Now, how would one integrate other subjects around one or more themes in distance learning situations? For example, for Grade 16-9 there are 13 required subjects. If you take mathematics out, COVID-19 epidemic provided the best theme ever for bringing other subjects – language, science, history, geography, religion, aesthetics, citizenship, health and physical education practical and technological skills and IT subjects together. The average teacher would need help with theme-based teaching and teacher associations led by veteran teachers could lead the way by developing and sharing lesson plans. 

Overnight, we could go where Finland has reached after years of providing world-class education in a traditional mode. Finland recently announced they will not divide school time into subjects anymore and students will learn key concepts of several subjects woven together around selected themes. If in Sri Lanka we are forced by necessity to limit content through the integration of subjects around a theme, when our children return to school, they may want such education to continue.

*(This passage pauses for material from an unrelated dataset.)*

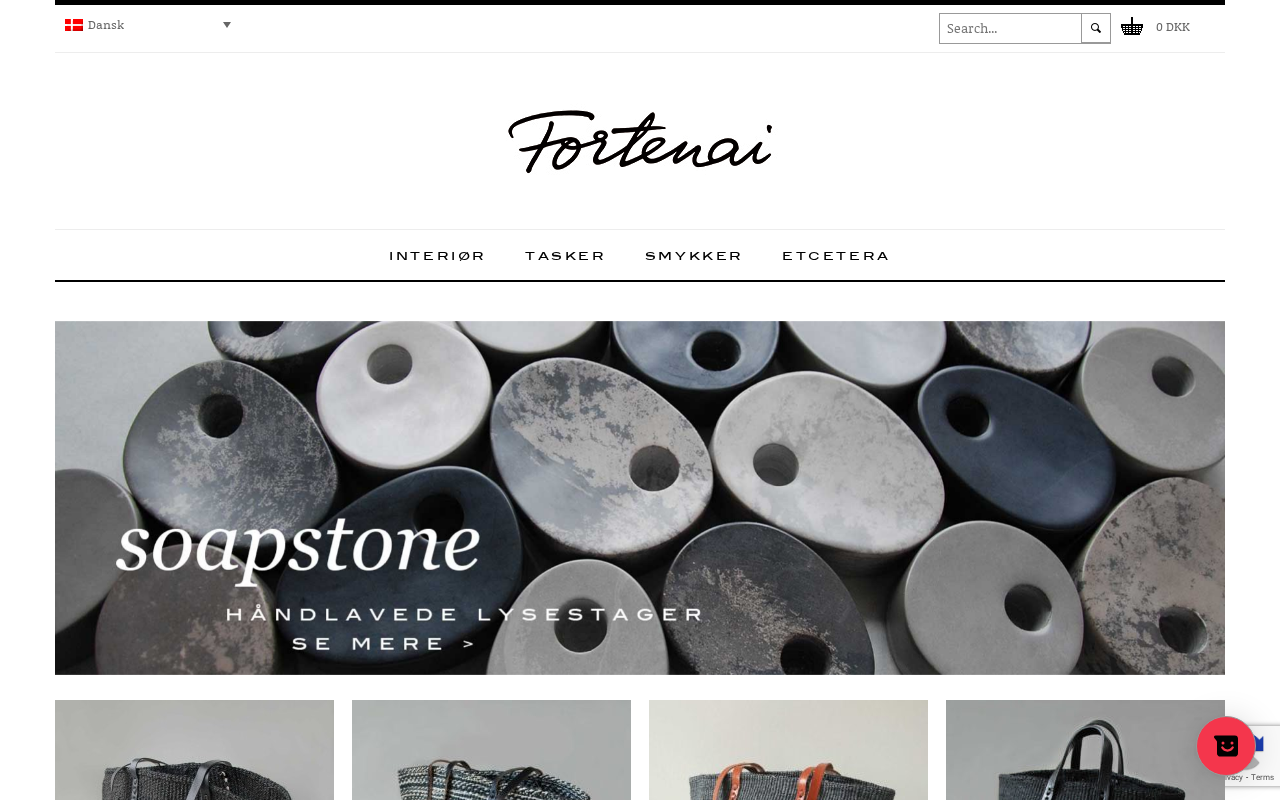This screenshot has width=1280, height=800.
Task: Open the shopping basket icon
Action: point(1132,27)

But internet access for all should not be far away

Sri Lanka and most developing countries have come a long way from a situation where owning a phone was a luxury to where, for example in Sri Lanka, 97% of households have access to a mobile phone. However, access to the internet is available for less than 50% of households in Sri Lanka. 

If parents see the benefits of their children learning to learn using supplementary content and note that children with better access to the internet have more and better content, those parents will go the extra mile to secure internet access for their children.

According to the 2016 Household Income and Expenditure Survey of Sri Lanka, parents in Sri Lanka already spend 50% of their education expenditure on tuition. If the need for tuition is reduced through a fewer number of examinations to be faced by children and students are required to learn on their own supplementing textbooks with e-content, it could well be that education will be the driver of digitalisation of Sri Lanka.

The opinions expressed are the author’s own views. They may not necessarily reflect the views of the Advocata Institute or anyone affiliated with the institute.